Israel: ICC Prosecutor Reassertion of ‘Palestine’ Statehood for War Crimes Review ‘Typical of Her anti-Israel Stance’

The UN hasn’t decided if “Palestine” is a state, but that isn’t stopping the ICC prosecutor. Flags at the UN headquarters in New York. Illustrative. By Joshua Spurlock

The prosecutor for the International Criminal Court at the Hague (ICC) last week reiterated her view that “Palestine” is to be considered a “state” for purposes of the court’s review, making the territory claimed by the Palestinians in scope for a war crimes investigation. Yuval Steinitz, the leader of Israel’s taskforce for the ICC hotly rejected the argument, saying prosecutor Fatou Bensouda’s position “continues to espouse her typical anti-Israel stance.”

The current legal debate before the ICC doesn’t even consider whether or not war crimes were committed in the Palestinian-Israel conflict, as the first step is to determine if the ICC actually has jurisdiction over the territory. Unless a case is referred to the ICC by the United Nations Security Council, a state covered by the ICC must self-report its own territory to the ICC.

Bensouda, in her official response to the numerous briefings filed by dozens of nations and international actors in the case that was posted to the ICC’s website, argued that while the Gaza Strip and territory in Judea and Samaria that the Palestinians claim as the “West Bank”—which includes the eastern portion of Jerusalem—is not universally considered a “state”, the ICC should nonetheless treat it as such because it was allowed to join the ICC’s Rome Statute that includes jurisdiction for ICC war crimes reviews. The ICC’s pre-trial Chamber—which asked for the prosecutor’s views following the submission of briefings by other parties—is expected to issue a final ruling on the question of “Palestine’s” applicability for war crimes investigations later this year, according to The Times of Israel.

Steinitz, in a press statement response to prosecutor Bensouda’s continued assertion that “Palestine” is effectively a “state” and therefore eligible to bring war crimes accusations against Israel, slammed the position. Steinitz said as a result of developments he has been “forced to conclude” that Bensouda has been “influenced by the Organisation of Islamic Cooperation” and the global movement to boycott, divest from and sanction Israel (BDS).

“The Prosecutor’s disregard for the opinions of some of the world’s leading experts on international law points to her determination to harm the State of Israel and tarnish its name,” said Steinitz. “In the name of this objective she has reformulated the rules of international law, inventing a Palestinian state while the Israeli-Palestinian peace process has yet to be concluded.”

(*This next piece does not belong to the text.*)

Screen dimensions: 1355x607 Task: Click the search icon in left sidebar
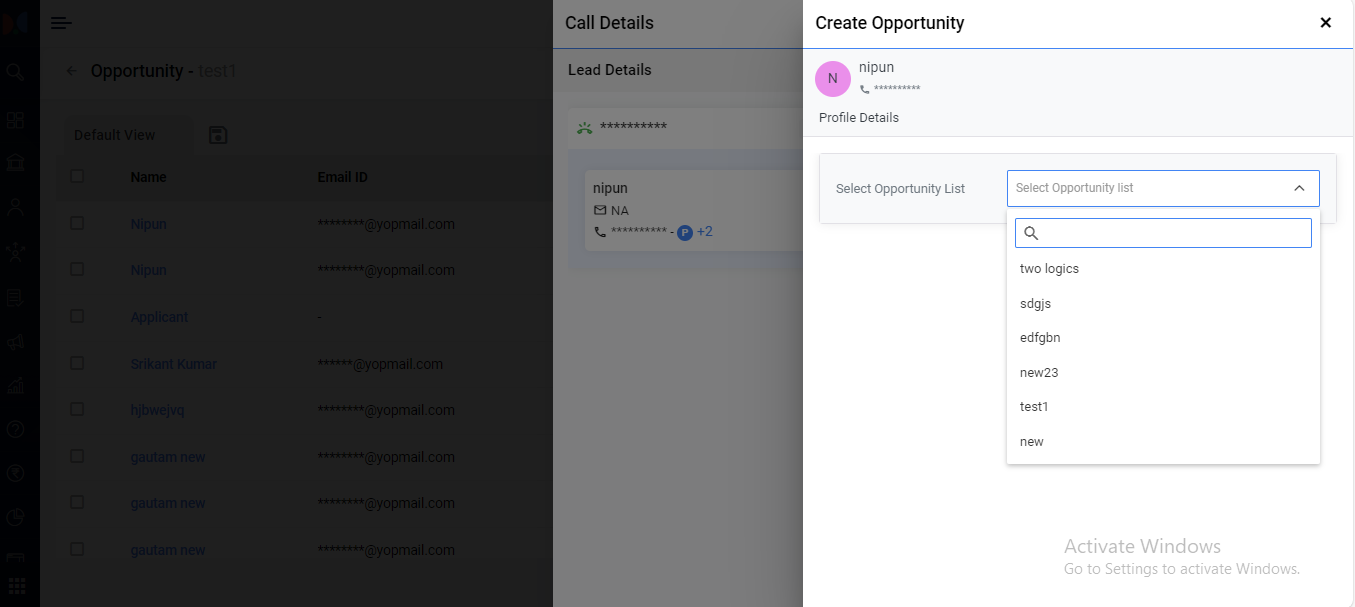pyautogui.click(x=15, y=72)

The lack of a negotiated solution to the Israel-Palestinian territorial dispute makes a critical component of statehood—the definition of a state’s actual territory—undefined, and that isn’t the only reason why “Palestine” is not legally considered a state. The UN Security Council, the most powerful global entity, has so far refused to label “Palestine” as a state either, although some UN entities have granted it state-like status.

Bensouda claimed the ICC’s view on Palestinian statehood is not tied to the official legal approach but rather to the UN allowing the Palestinians to accede to the ICC’s mandate in the first place, which took place in 2015. In her view, the ICC must treat any entity allowed to join the ICC as a state, in spite of the fact that most of the most powerful nations in the world, including the United States, the United Kingdom and the European Union, have so far refused to accept the statehood of “Palestine”.

While the case remains unsettled, Steinitz said Israel will “continue to be proud of the fact that it is the only liberal democracy in the entire Middle East—and to vigorously reject baseless attempts to tarnish its name and harm its soldiers and civilians.”